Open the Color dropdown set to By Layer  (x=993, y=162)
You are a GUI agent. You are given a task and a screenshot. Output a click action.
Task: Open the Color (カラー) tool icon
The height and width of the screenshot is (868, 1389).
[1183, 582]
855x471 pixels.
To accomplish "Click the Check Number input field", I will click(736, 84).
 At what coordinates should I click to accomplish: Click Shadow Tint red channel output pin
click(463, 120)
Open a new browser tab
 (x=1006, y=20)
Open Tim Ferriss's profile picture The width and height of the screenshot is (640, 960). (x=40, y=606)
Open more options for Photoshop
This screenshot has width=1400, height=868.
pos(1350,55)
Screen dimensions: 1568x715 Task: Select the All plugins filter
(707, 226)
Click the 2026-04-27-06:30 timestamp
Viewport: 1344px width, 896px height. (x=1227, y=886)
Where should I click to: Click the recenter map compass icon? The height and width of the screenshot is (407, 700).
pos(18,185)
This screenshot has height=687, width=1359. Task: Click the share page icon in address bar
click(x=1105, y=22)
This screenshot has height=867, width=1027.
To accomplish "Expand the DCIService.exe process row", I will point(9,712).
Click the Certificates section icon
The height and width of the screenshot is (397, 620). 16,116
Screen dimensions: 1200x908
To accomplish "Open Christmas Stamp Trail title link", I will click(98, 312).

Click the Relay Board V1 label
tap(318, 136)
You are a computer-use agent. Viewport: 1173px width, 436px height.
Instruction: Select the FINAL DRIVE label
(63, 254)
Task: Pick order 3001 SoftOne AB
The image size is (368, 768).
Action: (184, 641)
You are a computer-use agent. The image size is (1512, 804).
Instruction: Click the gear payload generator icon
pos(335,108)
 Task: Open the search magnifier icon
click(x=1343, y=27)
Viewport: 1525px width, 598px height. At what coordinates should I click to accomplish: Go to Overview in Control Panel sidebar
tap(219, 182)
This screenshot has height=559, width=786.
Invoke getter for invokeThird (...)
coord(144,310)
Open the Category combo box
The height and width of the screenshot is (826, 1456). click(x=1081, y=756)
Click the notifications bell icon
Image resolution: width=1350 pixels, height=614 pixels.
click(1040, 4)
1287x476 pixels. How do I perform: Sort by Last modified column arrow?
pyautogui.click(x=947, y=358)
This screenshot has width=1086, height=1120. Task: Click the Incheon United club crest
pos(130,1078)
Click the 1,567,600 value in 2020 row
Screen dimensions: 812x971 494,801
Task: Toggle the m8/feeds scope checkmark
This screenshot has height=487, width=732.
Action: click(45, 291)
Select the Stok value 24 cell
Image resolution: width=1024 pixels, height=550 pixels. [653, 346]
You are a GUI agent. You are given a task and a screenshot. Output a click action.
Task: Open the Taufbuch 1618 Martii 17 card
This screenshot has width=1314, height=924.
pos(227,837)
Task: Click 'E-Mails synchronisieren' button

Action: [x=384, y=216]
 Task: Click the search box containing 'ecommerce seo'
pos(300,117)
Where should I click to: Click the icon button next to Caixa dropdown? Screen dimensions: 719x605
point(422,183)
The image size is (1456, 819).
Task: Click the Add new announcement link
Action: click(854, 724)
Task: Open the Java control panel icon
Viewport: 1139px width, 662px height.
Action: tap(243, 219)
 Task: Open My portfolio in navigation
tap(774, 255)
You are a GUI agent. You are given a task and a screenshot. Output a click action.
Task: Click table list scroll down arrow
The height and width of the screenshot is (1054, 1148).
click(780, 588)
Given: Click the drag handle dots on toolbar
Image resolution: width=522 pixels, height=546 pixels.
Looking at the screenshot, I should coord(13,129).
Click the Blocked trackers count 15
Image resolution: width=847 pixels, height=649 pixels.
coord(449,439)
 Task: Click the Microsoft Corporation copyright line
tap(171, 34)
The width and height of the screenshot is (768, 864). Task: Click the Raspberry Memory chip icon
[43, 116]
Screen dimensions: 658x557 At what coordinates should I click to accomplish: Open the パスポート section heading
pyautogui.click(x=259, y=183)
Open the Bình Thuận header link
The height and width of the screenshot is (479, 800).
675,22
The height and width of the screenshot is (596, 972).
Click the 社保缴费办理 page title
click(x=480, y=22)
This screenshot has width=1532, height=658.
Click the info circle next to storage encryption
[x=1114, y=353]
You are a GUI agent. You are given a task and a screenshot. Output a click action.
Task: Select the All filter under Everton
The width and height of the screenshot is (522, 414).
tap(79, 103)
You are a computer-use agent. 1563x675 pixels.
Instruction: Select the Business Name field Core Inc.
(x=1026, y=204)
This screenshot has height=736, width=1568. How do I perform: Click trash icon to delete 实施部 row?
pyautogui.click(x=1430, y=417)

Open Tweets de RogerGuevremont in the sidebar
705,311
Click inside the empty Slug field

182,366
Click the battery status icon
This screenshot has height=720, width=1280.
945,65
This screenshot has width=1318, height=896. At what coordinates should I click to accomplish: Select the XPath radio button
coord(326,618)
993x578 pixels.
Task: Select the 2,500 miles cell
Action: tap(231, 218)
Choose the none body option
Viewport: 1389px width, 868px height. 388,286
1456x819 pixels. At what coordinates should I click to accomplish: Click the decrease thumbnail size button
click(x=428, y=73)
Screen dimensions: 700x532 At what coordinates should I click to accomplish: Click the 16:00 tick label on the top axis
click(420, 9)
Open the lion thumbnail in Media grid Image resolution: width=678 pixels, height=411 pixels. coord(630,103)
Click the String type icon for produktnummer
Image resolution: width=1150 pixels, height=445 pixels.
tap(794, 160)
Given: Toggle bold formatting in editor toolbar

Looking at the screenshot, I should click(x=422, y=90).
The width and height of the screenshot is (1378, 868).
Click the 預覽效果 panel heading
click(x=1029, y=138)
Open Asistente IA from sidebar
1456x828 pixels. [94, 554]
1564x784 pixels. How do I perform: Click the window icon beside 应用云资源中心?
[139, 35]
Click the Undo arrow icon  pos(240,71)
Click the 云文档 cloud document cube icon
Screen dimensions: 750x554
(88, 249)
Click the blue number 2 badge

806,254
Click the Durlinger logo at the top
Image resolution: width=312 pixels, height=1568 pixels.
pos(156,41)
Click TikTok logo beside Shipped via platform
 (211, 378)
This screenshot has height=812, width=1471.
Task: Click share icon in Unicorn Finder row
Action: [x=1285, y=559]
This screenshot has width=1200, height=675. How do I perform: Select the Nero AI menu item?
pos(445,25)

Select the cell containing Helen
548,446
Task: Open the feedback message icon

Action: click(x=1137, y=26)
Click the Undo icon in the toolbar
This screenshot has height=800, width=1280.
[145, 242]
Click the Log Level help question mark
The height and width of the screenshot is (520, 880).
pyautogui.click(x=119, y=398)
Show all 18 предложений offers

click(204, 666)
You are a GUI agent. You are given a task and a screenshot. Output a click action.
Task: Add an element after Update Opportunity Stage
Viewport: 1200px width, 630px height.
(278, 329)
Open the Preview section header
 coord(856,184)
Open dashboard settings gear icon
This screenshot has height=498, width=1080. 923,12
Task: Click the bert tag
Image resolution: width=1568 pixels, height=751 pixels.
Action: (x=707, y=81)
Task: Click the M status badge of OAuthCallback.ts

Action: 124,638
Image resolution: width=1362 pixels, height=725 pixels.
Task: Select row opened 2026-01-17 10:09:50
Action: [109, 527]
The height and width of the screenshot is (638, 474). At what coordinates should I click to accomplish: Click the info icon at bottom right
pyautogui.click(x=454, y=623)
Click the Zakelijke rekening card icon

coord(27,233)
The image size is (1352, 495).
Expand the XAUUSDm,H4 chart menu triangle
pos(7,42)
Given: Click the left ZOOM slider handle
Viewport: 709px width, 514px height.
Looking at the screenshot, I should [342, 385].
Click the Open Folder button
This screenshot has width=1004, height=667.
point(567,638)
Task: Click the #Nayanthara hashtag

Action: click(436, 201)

---+---

Written request - Reproduce all of the material above word for word, from the first line to the last, changing nothing.

Solution to the exercise -
Open the Color dropdown set to By Layer  (x=993, y=162)
You are a GUI agent. You are given a task and a screenshot. Output a click action.
Task: Open the Color (カラー) tool icon
The height and width of the screenshot is (868, 1389).
[1183, 582]
855x471 pixels.
To accomplish "Click the Check Number input field", I will click(736, 84).
 At what coordinates should I click to accomplish: Click Shadow Tint red channel output pin
click(463, 120)
Open a new browser tab
 (x=1006, y=20)
Open Tim Ferriss's profile picture The width and height of the screenshot is (640, 960). (x=40, y=606)
Open more options for Photoshop
This screenshot has width=1400, height=868.
pos(1350,55)
Screen dimensions: 1568x715 Task: Select the All plugins filter
(707, 226)
Click the 2026-04-27-06:30 timestamp
Viewport: 1344px width, 896px height. (x=1227, y=886)
Where should I click to: Click the recenter map compass icon? The height and width of the screenshot is (407, 700).
pos(18,185)
This screenshot has height=687, width=1359. Task: Click the share page icon in address bar
click(x=1105, y=22)
This screenshot has height=867, width=1027.
To accomplish "Expand the DCIService.exe process row", I will point(9,712).
Click the Certificates section icon
The height and width of the screenshot is (397, 620). 16,116
Screen dimensions: 1200x908
To accomplish "Open Christmas Stamp Trail title link", I will click(98, 312).

Click the Relay Board V1 label
tap(318, 136)
You are a computer-use agent. Viewport: 1173px width, 436px height.
Instruction: Select the FINAL DRIVE label
(63, 254)
Task: Pick order 3001 SoftOne AB
The image size is (368, 768).
Action: (184, 641)
You are a computer-use agent. The image size is (1512, 804).
Instruction: Click the gear payload generator icon
pos(335,108)
 Task: Open the search magnifier icon
click(x=1343, y=27)
Viewport: 1525px width, 598px height. At what coordinates should I click to accomplish: Go to Overview in Control Panel sidebar
tap(219, 182)
This screenshot has height=559, width=786.
Invoke getter for invokeThird (...)
coord(144,310)
Open the Category combo box
The height and width of the screenshot is (826, 1456). click(x=1081, y=756)
Click the notifications bell icon
Image resolution: width=1350 pixels, height=614 pixels.
click(1040, 4)
1287x476 pixels. How do I perform: Sort by Last modified column arrow?
pyautogui.click(x=947, y=358)
This screenshot has width=1086, height=1120. Task: Click the Incheon United club crest
pos(130,1078)
Click the 1,567,600 value in 2020 row
Screen dimensions: 812x971 494,801
Task: Toggle the m8/feeds scope checkmark
This screenshot has height=487, width=732.
Action: click(45, 291)
Select the Stok value 24 cell
Image resolution: width=1024 pixels, height=550 pixels. [653, 346]
You are a GUI agent. You are given a task and a screenshot. Output a click action.
Task: Open the Taufbuch 1618 Martii 17 card
This screenshot has width=1314, height=924.
pos(227,837)
Task: Click 'E-Mails synchronisieren' button

Action: [x=384, y=216]
 Task: Click the search box containing 'ecommerce seo'
pos(300,117)
Where should I click to: Click the icon button next to Caixa dropdown? Screen dimensions: 719x605
point(422,183)
The image size is (1456, 819).
Task: Click the Add new announcement link
Action: click(854, 724)
Task: Open the Java control panel icon
Viewport: 1139px width, 662px height.
Action: tap(243, 219)
 Task: Open My portfolio in navigation
tap(774, 255)
You are a GUI agent. You are given a task and a screenshot. Output a click action.
Task: Click table list scroll down arrow
The height and width of the screenshot is (1054, 1148).
click(780, 588)
Given: Click the drag handle dots on toolbar
Image resolution: width=522 pixels, height=546 pixels.
Looking at the screenshot, I should coord(13,129).
Click the Blocked trackers count 15
Image resolution: width=847 pixels, height=649 pixels.
coord(449,439)
 Task: Click the Microsoft Corporation copyright line
tap(171, 34)
The width and height of the screenshot is (768, 864). Task: Click the Raspberry Memory chip icon
[43, 116]
Screen dimensions: 658x557 At what coordinates should I click to accomplish: Open the パスポート section heading
pyautogui.click(x=259, y=183)
Open the Bình Thuận header link
The height and width of the screenshot is (479, 800).
675,22
The height and width of the screenshot is (596, 972).
Click the 社保缴费办理 page title
click(x=480, y=22)
This screenshot has width=1532, height=658.
Click the info circle next to storage encryption
[x=1114, y=353]
You are a GUI agent. You are given a task and a screenshot. Output a click action.
Task: Select the All filter under Everton
The width and height of the screenshot is (522, 414).
tap(79, 103)
You are a computer-use agent. 1563x675 pixels.
Instruction: Select the Business Name field Core Inc.
(x=1026, y=204)
This screenshot has height=736, width=1568. How do I perform: Click trash icon to delete 实施部 row?
pyautogui.click(x=1430, y=417)

Open Tweets de RogerGuevremont in the sidebar
705,311
Click inside the empty Slug field

182,366
Click the battery status icon
This screenshot has height=720, width=1280.
945,65
This screenshot has width=1318, height=896. At what coordinates should I click to accomplish: Select the XPath radio button
coord(326,618)
993x578 pixels.
Task: Select the 2,500 miles cell
Action: tap(231, 218)
Choose the none body option
Viewport: 1389px width, 868px height. 388,286
1456x819 pixels. At what coordinates should I click to accomplish: Click the decrease thumbnail size button
click(x=428, y=73)
Screen dimensions: 700x532 At what coordinates should I click to accomplish: Click the 16:00 tick label on the top axis
click(420, 9)
Open the lion thumbnail in Media grid Image resolution: width=678 pixels, height=411 pixels. coord(630,103)
Click the String type icon for produktnummer
Image resolution: width=1150 pixels, height=445 pixels.
tap(794, 160)
Given: Toggle bold formatting in editor toolbar

Looking at the screenshot, I should click(x=422, y=90).
The width and height of the screenshot is (1378, 868).
Click the 預覽效果 panel heading
click(x=1029, y=138)
Open Asistente IA from sidebar
1456x828 pixels. [94, 554]
1564x784 pixels. How do I perform: Click the window icon beside 应用云资源中心?
[139, 35]
Click the Undo arrow icon  pos(240,71)
Click the 云文档 cloud document cube icon
Screen dimensions: 750x554
(88, 249)
Click the blue number 2 badge

806,254
Click the Durlinger logo at the top
Image resolution: width=312 pixels, height=1568 pixels.
pos(156,41)
Click TikTok logo beside Shipped via platform
 (211, 378)
This screenshot has height=812, width=1471.
Task: Click share icon in Unicorn Finder row
Action: [x=1285, y=559]
This screenshot has width=1200, height=675. How do I perform: Select the Nero AI menu item?
pos(445,25)

Select the cell containing Helen
548,446
Task: Open the feedback message icon

Action: click(x=1137, y=26)
Click the Undo icon in the toolbar
This screenshot has height=800, width=1280.
[145, 242]
Click the Log Level help question mark
The height and width of the screenshot is (520, 880).
pyautogui.click(x=119, y=398)
Show all 18 предложений offers

click(204, 666)
You are a GUI agent. You are given a task and a screenshot. Output a click action.
Task: Add an element after Update Opportunity Stage
Viewport: 1200px width, 630px height.
(278, 329)
Open the Preview section header
 coord(856,184)
Open dashboard settings gear icon
This screenshot has height=498, width=1080. 923,12
Task: Click the bert tag
Image resolution: width=1568 pixels, height=751 pixels.
Action: (x=707, y=81)
Task: Click the M status badge of OAuthCallback.ts

Action: 124,638
Image resolution: width=1362 pixels, height=725 pixels.
Task: Select row opened 2026-01-17 10:09:50
Action: [109, 527]
The height and width of the screenshot is (638, 474). At what coordinates should I click to accomplish: Click the info icon at bottom right
pyautogui.click(x=454, y=623)
Click the Zakelijke rekening card icon

coord(27,233)
The image size is (1352, 495).
Expand the XAUUSDm,H4 chart menu triangle
pos(7,42)
Given: Click the left ZOOM slider handle
Viewport: 709px width, 514px height.
Looking at the screenshot, I should [342, 385].
Click the Open Folder button
This screenshot has width=1004, height=667.
point(567,638)
Task: Click the #Nayanthara hashtag

Action: click(436, 201)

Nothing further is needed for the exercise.